W pierwszym meczu grupy B Walijczycy okazali się lepsi od Słowaków, pokonując ich 2:1. Bramki dla The Dragons strzelali Gareth Bale i Hal Robson-Kanu, z kolei honor Słowaków uratował Ondrej Duda.
Spotkanie zaczęło się bardzo interesująco, gdyż już na początku, dokładnie w 3. minucie, przed stratą bramki uratował Walię Ben Davies, wybijając piłkę prawie zza lini bramkowej, po bardzo ofiarnej interwencji.
Potem było jeszcze lepiej, ponieważ już w 10. minucie kapitalnym uderzeniem z rzutu wolnego popisał się w swoim stylu Gareth Bale. Gracz Realu Madryt wyprowadził swoją drużynę na prowadzenie, czym potwierdził, że jest niekwestionowanym liderem ekipy prowadzonej przez Chrisa Colemana. Później spotkanie nieco przestało porywać, czego skutkiem był brak kolejnych goli w pierwszej połowie. Walia na przerwę zeszła w zdecydowanie lepszych nastrojach, z kolei Słowacy główkowali jak wyjść z tych tarapatów. Reprezentacja Jana Kozaka widocznie doszła do konkretnych wniosków, ponieważ w drugiej odsłonie zaprezentowała się o niebo lepiej. Zaczęła poważnie zagrażać bramce walijskiej, całkiem dobrze radził sobie Marek Hamsik, z kolei w 61. minucie w końcu Słowacja dopięła swego. Po bardzo ładnej akcji, przeprowadzonej przez Roberta Maka, Ondrej Duda strzelił celnie w prawy dolny róg bramki i mógł cieszyć się ze swojego gola na Euro 2016. Jako ciekawostkę, można tutaj przytoczyć fakt, że ostatnim piłkarzem, który strzelił gola Walii na jakichkolwiek mistrzostwach był… Pele. Być może dzięki temu wzrośnie cena wywoławcza za Ondreja Dudę w letnim okienku transferowym. Spotkanie w końcu nabrało rumieńców, ponieważ i jedna, i druga drużyna zaczęły starać się o trzy punkty. Atakowali zarówno Słowacy, próbując głównie strzałów z dystansu, które swoją drogą były całkiem groźne, jak i Walijczycy, którzy próbowali zagrozić bramce Kozacika dośrodkowaniami.

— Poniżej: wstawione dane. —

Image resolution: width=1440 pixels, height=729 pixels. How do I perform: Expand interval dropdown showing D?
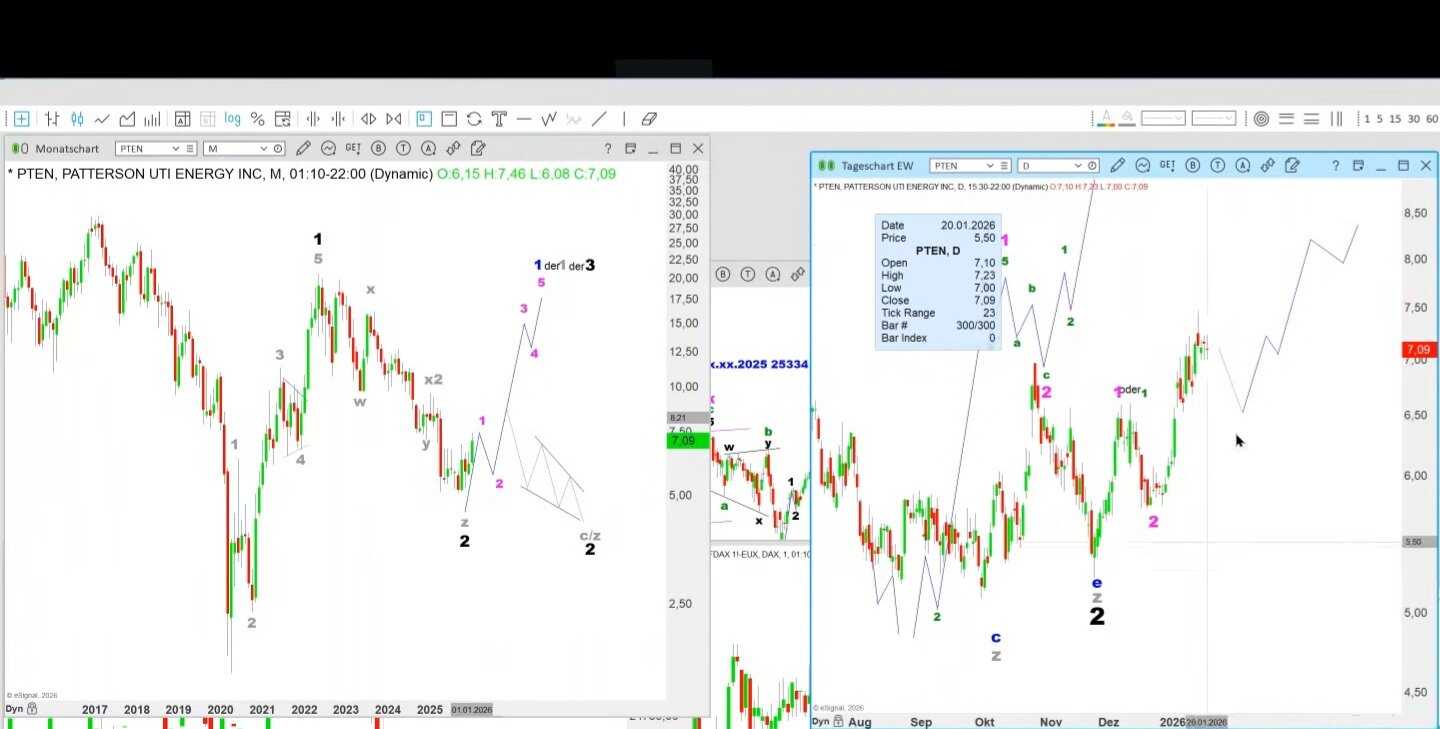(1078, 166)
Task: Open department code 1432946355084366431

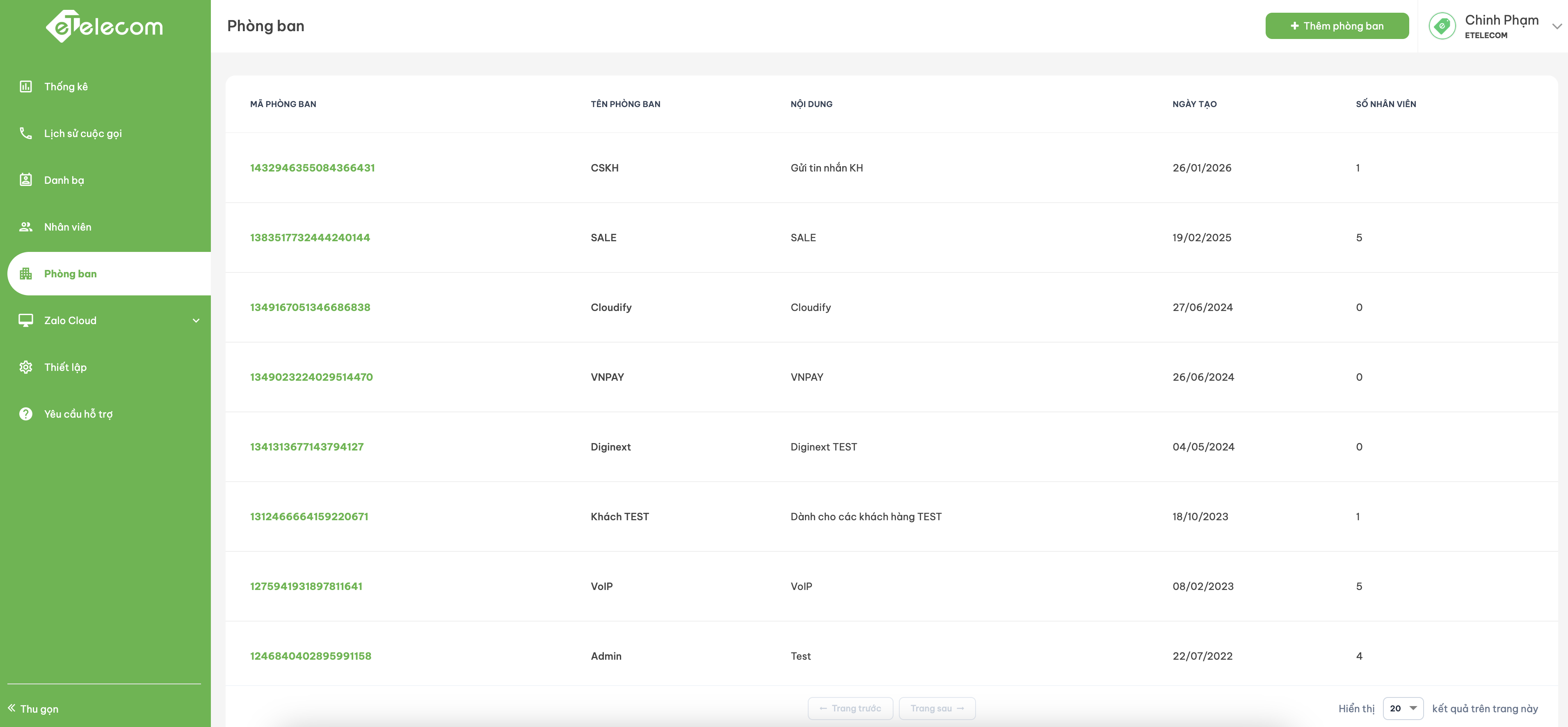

Ostatnie słowo należało jednak do Smoków. Ładną indywidualną akcją popisał się Aaron Ramsey, który wyłożył piłkę do Hala Robsona-Kanu i piłkarz związany niemalże całą karierę z Reading, pokonał Danny’ego Warda strzałem w stylu Ondreja Dudy. Słowacy wcale jednak nie zamierzali poddać się po tym ciosie – w 86 minucie po dośrodkowaniu Dusana Svento, pięknym strzałem popisał się Adam Nemec, jednak piłka zatrzymała się na słupku. W ostatnich minutach spotkania nerwy puściły kapitanowi Słowaków – Martinowi Skrtelowi, który w bezpardonowy sposób wszedł wślizgiem w nogi jednego z Walijczyków. W przeciwieństwie do Lorika Cany z meczu Albania – Szwajcaria, gracz Liverpoolu otrzymał jedynie żółty kartonik, choć wydawało się, że zasłużył na niego dużo bardziej, niż kapitan Albanii.
W grupie Walijczycy zdobywają pierwsze trzy punkty i cierpliwie czekają na rezultat spotkania Anglia – Rosja.
Składy:
Walia: Ward – Chester, A.Williams, Davies – Gunter, Allen, Edwards (69. Ledley), Ramsey (88. Richards), Taylor – J.Williams (71. Robson-Kanu), Bale
Słowacja: Kozacik – Pekarik, Skrtel, Durica, Svento – Mak, Kucka, Hrosovsky (60. Duda), Hamsik, Weiss (83. Stoch) – Duris (60. Nemec)
Żółte kartki:Hrosovsky, Mak, Weiss, Kucka, Skrtel – wszyscy Słowacja.